Materials and methods
A single‑arm pilot study enrolled 40 patients with moderate to severe uncontrolled AR recruited between October 2018 and August 2019. Each patient received 45 units of BTX‑A injected into three fixed points of each side of the nose: inferior turbinate (15 IU), middle turbinate (15 IU),
and nasal septum (15 IU). All patients were evaluated in terms of nasal hypersecretions, congestion, and sneezing with a visual analog scale before treatment and at weeks 1, 2, 4, 8, and 12 during the follow‑up period.
Results
Throughout the 12‑week follow‑up period, a significant difference in the degree of nasal hypersecretions could be identified before and after BTX‑A injection. Sneezing differed significantly only in the first 4 weeks, while nasal congestion did not differ significantly before and after BTX‑A injection.
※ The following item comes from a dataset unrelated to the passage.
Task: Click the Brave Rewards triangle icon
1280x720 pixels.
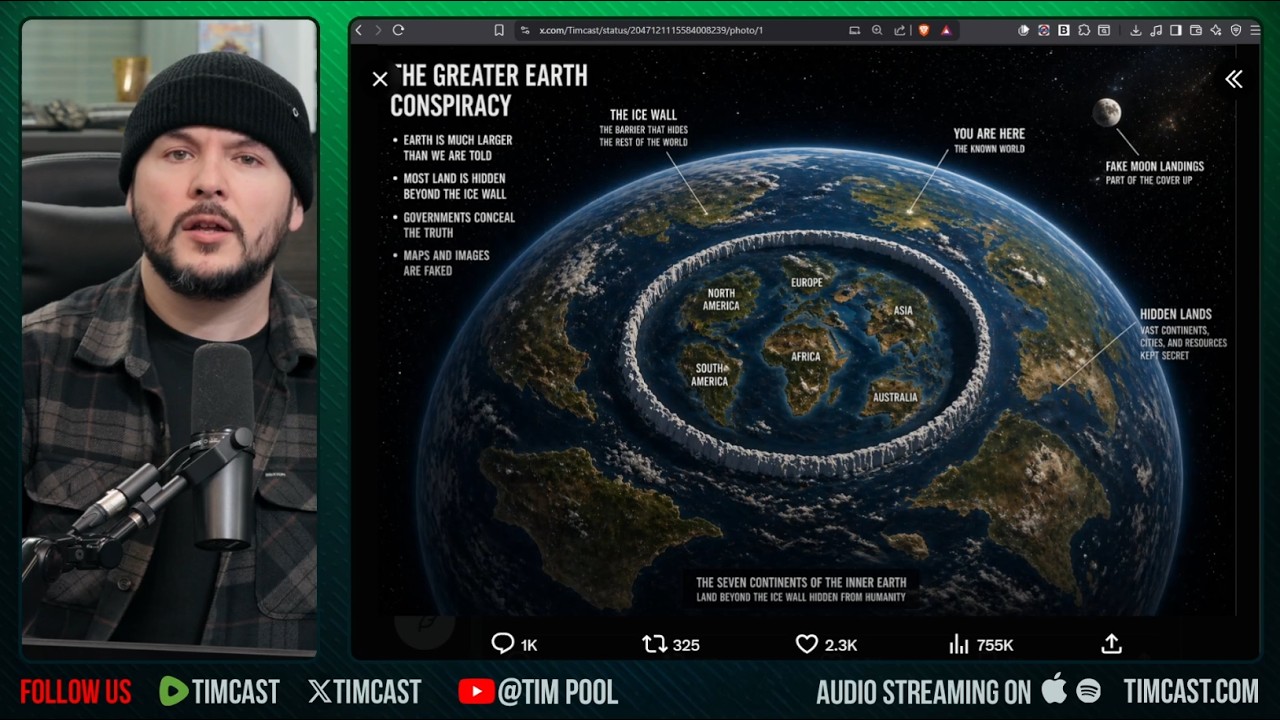Action: point(946,30)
BTX‑A was well tolerated by the patients, with no serious adverse or systemic effects.
Conclusion
Combined septal and turbinate injection of BTX‑A, in patients with uncontrolled AR, may be a long‑lasting therapeutic option for the treatment of nasal hypersecretions, but not as effective as for sneezing and nasal congestion.
Keywords:
allergic rhinitis, botulinum toxin, intranasal injection, nasal congestion, nasal hypersecretions, sneezing.